§ Task to carry out
Starting at the line containing "Given: Click the FROM field chevron arrow" and ending at the line containing "Looking at the", rewrite those items as a two-column CSV with the headers instruction and response. Give one row per item, with each value in a single quoted field and line breaks changed to spaces, and leave the pictures out.

++++ Data for processing ++++

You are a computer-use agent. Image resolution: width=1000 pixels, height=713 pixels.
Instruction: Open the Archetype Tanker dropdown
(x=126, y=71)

++++
++++ Data for processing ++++

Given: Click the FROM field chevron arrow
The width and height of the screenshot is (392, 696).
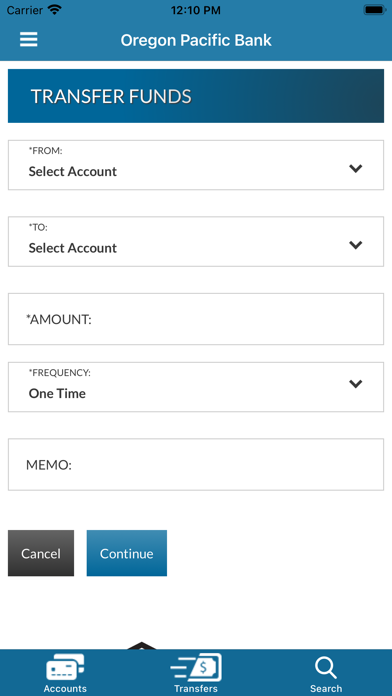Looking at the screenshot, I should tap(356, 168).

++++

§ Completed task
instruction,response
"Given: Click the FROM field chevron arrow The width and height of the screenshot is (392, 696).","Looking at the screenshot, I should tap(356, 168)."